I was looking for something different. this was it!! I couldn’t take a pic we ate it too fast.
I made this in my Instant Pot and was so easy! I used ingredients as written ( I did use 2 cans tomatoes) and used the sauté function to brown steaks, removed steaks to a plate, added tomatoes and broth to deglaze pot, then veggies and set for 10 hours on slow cook (high). I served on spiral noodles. We all loved it! It smelled amazing all day!
So I have to point out that I used venison for this recipe (and I’m not a fan of venison at all) but…… OMG, so good!!!! My daughter devoured it (also not a venison fan haha) and of course hubby raved! I rarely leave reviews but this deserves 5 stars! Definitely a keeper and making it again tonight.

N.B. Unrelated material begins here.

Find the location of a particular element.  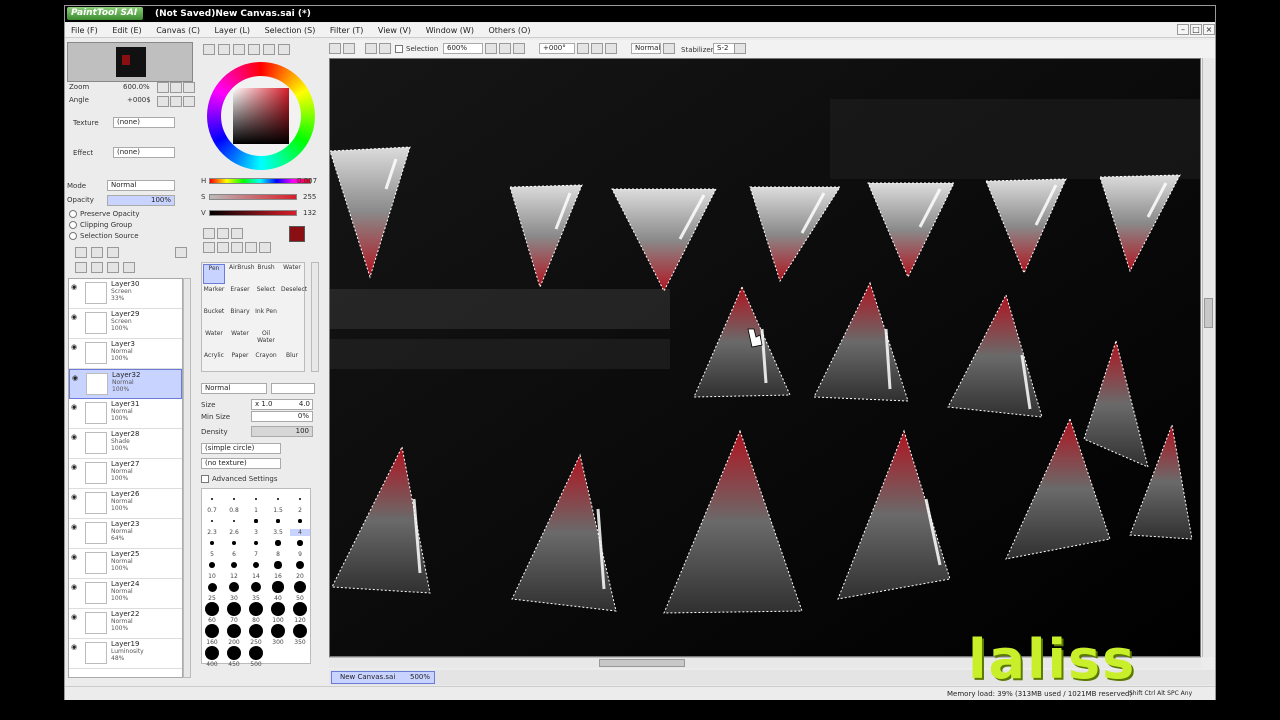

layer-options-icon is located at coordinates (181, 252).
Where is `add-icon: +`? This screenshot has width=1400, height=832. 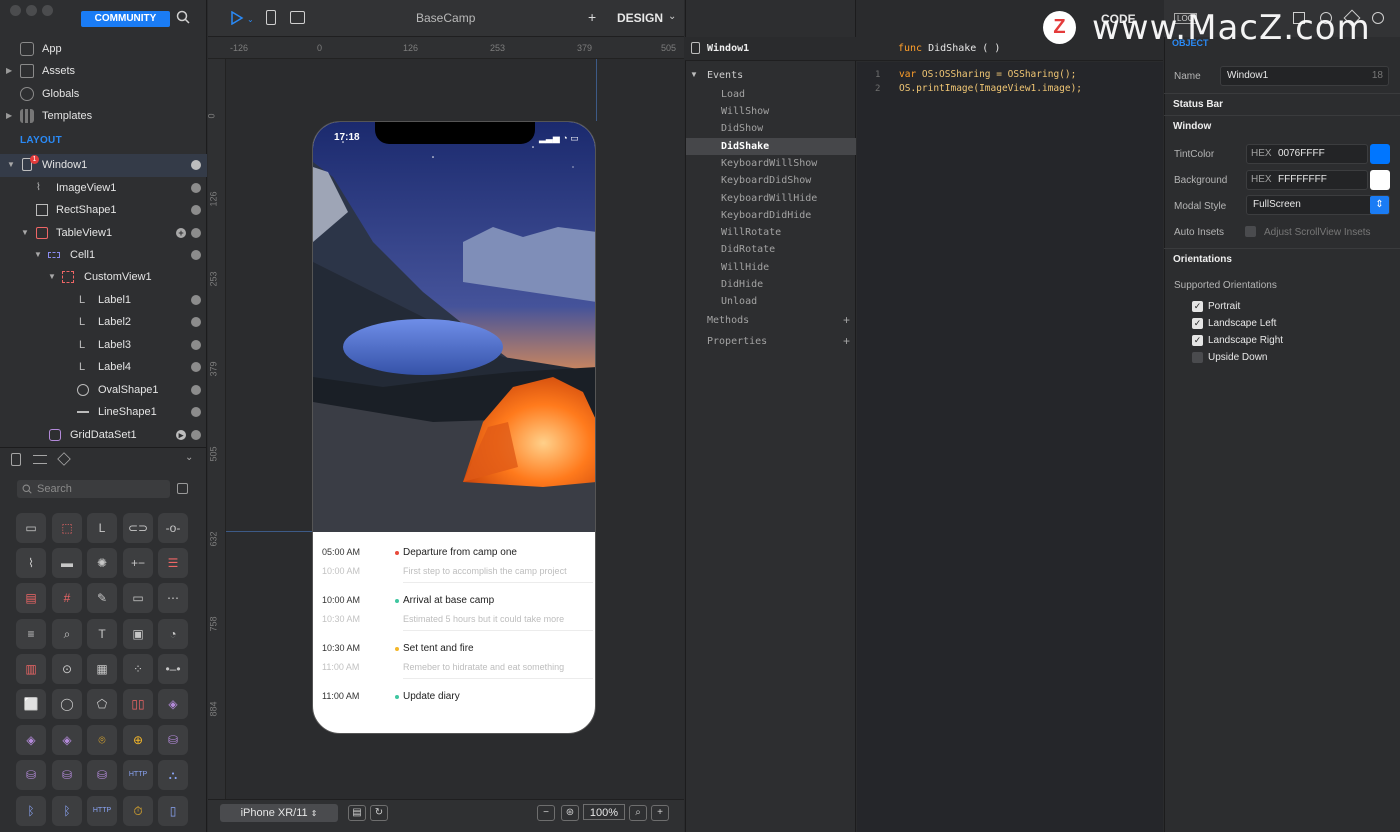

I used this for inspiration for the sauce, since I already had Omaha Steaks cube steaks. Followed most of the recipe, leaving out peppers & cheese. Worcestershire sauce gave it a nice tang. After about 2 hours in the oven, the steaks were so tender I could eat it with a spoon!
I’m not sure who all is rating this so high but egad. Just stick with the steak, brown gravy & mushrooms with mashed potatoes and forget all this other nonsense.
This recipe is amazing. My husband was quite impressed. I adjusted a bit due to my poor shopping skills and not having what I needed! I used diced tomatoes, red and yellow peppers and left out celery and carrots. I also used a bit of steak seasoning instead of the Lawrys which added a great flavor. The meat was so tender after cooking, overall this will be a future go to recipe!
I doubled everything except the tomatoes and it came out great with the same cooking time. The dish I grew up calling Swiss Steak always had mushrooms and was a cream sauce. I think I will write my own “Swiss Steak” recipe, but I’m sure everyone will tell me “that’s not Swiss Steak.”
I doubled this recipe. I only had diced tomatoes so I added2 Tbs sugar. Instead of bell pepper I used frying peppers I put it in for 90 minutes but that wasn’t enough so I put it in an hour more add a bit of water at the 30 min mark. I used cubed steak but should have pounded it first. I will make this again.
Excellent recipe! Delicious, moist, tender, & they all went back for seconds. That’s a win every time!
Pretty darn tasty on a cold winter day! I didn’t add the cheese though, didn’t think it needed it. I served mine with mashed potatoes. They were good with the tomato, pepper onion sauce from the baked meat. I liked that all the ingredients is what I had on hand. Make it, you’ll like it!
I didn’t change anything with the exception of giving the meat a really good coating of flour before browning, so I wouldn’t need to add more. This was exactly what I was looking for and exceeded my expectations! Thanks for this!
It was an easy recipe to follow. The prep time was longer for me than what was indicated. But I attribute that to my novice skills in the kitchen. I chose to serve this over white rice and my family loved it.
This recipe is so delicious! It went really fast in our house. It has only been a few days since I made it but I just put another pan in the oven!